I bought a metal steamer, filled it partially with the smoking mixture - Smoking Foods , and smoked my meat – and it was absolutely marvellous. You have to decide whether you are going to ‘hot’ smoke the food or ‘cold’ smoke the food – I chose initially to hot smoke the food, and the results were stunning.
So this is what I did.
Fig 1 - a metal steamer.
I bought a metal steamer (Fig 1) from the Asian store, but there are many other utensils that can be used going from the very simple (like I did) to the more complicated smokers that can be bought commercially - Misty Gully .
I initially chose to smoke using an 'Oolong tea' smoking mixture, which consisted of long grain rice, oil, sugar, spices and some Oolong tea (Fig 2).
Fig 2 - the long grain rice plus sugar, tea and spices in the base of the steamer.
But the range of substances that can be used is enormous. If you desire to give a ‘wood’ smoke flavour to the food, then apple wood (Fig 3),
Fig 3 - apple wood chips from Misty Gully.
hickory and other woods can be used. One must ensure that the wood is free from insecticides, the wood is in a fine chip form, and the wood is completely wet before smoking is begun.
I chose initially to smoke quail meat Fig 4. Quail is not a thick meat and therefore the amount of time that it is smoked is relatively short.
Fig 4 - quail prior to deboning.
What I did was to butterfly and then debone the quail (Fig 5),
Fig 5 - the quail deboned.
marinate it in a pepper, salt, mandarin and ginger mixture (Fig 6),
Fig 6 - quail marinated in pepper,salt, ginger and mandarin peel.
and then after about one hour, clean off the marinating mixture (Fig 7),
Fig 7 - the marinating mixture washed off, the quail dryed and placed in the steamer.
and smoke it (Fig 8,9,10,11). The smoking mixture was placed in the base of the steamer; the heat was turned on and I waited till I began to see some steam coming off the smoking mixture. I then placed the container with the meat on top of the smoking mixture containing base, put on the lid, and the smoking was done for a period of 5 minutes and the smoking continued with the flame turned off for a further 5 minutes – at the end of this time – the meat had a distinct but subtle Oolong tea flavour to it.
Fig 8 - once smoke begins to emerge from the steamer, the lid is placed on, and the heat is continued for another 5 minutes.
Fig 9 - the steamer opened at the conclusion of 5 minutes with the heat on, and 5 minutes with the heat turned off.
Fig 10 - the quail taken out of the steamer.

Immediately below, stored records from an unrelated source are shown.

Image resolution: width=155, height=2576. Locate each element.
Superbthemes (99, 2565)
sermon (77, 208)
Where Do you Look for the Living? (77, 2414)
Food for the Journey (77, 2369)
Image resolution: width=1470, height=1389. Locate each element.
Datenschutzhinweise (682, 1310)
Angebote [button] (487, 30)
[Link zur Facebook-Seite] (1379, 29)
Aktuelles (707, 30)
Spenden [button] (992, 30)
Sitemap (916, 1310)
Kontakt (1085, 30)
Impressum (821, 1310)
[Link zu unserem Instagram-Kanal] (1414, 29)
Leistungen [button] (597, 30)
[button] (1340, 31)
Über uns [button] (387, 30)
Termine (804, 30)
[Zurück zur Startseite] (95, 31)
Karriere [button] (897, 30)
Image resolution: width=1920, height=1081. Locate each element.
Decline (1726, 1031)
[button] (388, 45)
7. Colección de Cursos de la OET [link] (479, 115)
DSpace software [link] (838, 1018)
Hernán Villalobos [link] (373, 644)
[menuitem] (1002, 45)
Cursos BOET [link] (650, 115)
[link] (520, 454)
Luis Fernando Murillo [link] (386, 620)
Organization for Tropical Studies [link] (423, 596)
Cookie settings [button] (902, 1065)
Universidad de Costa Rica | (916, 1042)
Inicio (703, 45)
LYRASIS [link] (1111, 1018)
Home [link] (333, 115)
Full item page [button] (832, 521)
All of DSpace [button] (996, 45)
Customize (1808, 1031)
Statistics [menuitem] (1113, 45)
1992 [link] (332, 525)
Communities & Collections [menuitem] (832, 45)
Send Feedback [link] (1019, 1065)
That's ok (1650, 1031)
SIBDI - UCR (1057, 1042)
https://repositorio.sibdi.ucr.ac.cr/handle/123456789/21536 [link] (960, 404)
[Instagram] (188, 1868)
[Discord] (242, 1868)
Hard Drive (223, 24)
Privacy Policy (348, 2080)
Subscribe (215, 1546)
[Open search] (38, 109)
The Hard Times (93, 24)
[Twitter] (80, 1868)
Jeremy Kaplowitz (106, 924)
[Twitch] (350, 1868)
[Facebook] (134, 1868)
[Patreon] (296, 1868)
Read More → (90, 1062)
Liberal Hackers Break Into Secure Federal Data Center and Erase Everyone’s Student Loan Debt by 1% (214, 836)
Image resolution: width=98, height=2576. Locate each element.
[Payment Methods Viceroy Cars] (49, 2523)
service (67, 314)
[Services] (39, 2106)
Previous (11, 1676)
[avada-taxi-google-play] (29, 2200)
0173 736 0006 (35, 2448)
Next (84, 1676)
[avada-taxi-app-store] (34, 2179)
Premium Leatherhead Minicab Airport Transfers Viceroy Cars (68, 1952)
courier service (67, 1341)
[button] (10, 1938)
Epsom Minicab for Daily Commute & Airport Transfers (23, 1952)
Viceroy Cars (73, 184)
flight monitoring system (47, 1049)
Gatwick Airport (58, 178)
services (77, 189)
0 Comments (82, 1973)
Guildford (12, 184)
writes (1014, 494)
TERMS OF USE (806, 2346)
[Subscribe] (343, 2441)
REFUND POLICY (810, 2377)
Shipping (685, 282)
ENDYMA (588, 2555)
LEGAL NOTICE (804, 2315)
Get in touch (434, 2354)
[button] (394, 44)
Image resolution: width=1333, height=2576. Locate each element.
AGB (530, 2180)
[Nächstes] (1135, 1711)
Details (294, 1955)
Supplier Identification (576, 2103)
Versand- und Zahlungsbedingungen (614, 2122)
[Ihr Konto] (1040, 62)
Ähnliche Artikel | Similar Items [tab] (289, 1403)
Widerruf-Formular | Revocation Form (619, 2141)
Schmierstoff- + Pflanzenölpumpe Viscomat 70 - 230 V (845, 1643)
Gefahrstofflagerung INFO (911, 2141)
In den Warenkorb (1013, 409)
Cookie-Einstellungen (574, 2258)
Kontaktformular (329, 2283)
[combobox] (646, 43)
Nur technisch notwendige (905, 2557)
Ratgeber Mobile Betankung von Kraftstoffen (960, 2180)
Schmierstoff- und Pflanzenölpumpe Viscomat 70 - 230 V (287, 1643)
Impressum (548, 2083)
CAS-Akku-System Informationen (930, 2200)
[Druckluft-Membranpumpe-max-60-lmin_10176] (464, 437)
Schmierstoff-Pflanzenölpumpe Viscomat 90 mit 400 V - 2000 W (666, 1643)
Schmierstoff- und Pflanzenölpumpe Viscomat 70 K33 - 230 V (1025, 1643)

Fig 11 - the quail meat divided into two ready for final frying and serving.
Fig 12 - final brief frying of the quail prior to serving.
Just before serving, I placed the meat in a hot frying pan for just one minute (Fig 12) to heat up and crisp the quail, and then the quail was eaten.
Possible health danger.
I suppose that one reason that 'held me back' from smoking food was the possibility of a health danger - after all, eating smoked food is akin to smoking a cigarette Ask the Experts: The dangers of barbecued meat . But on looking through some of the published literature on smoking food, it appears that long smoking with certain dry woods can give a slightly higher health risk than you would get from other cooking methods. From my own point of view - short hot smoking using materials other than wood for the smoking mixture, pose little danger of any health risk occuring. You can definitely find out more on this subject by reading the abundant articles on the internet.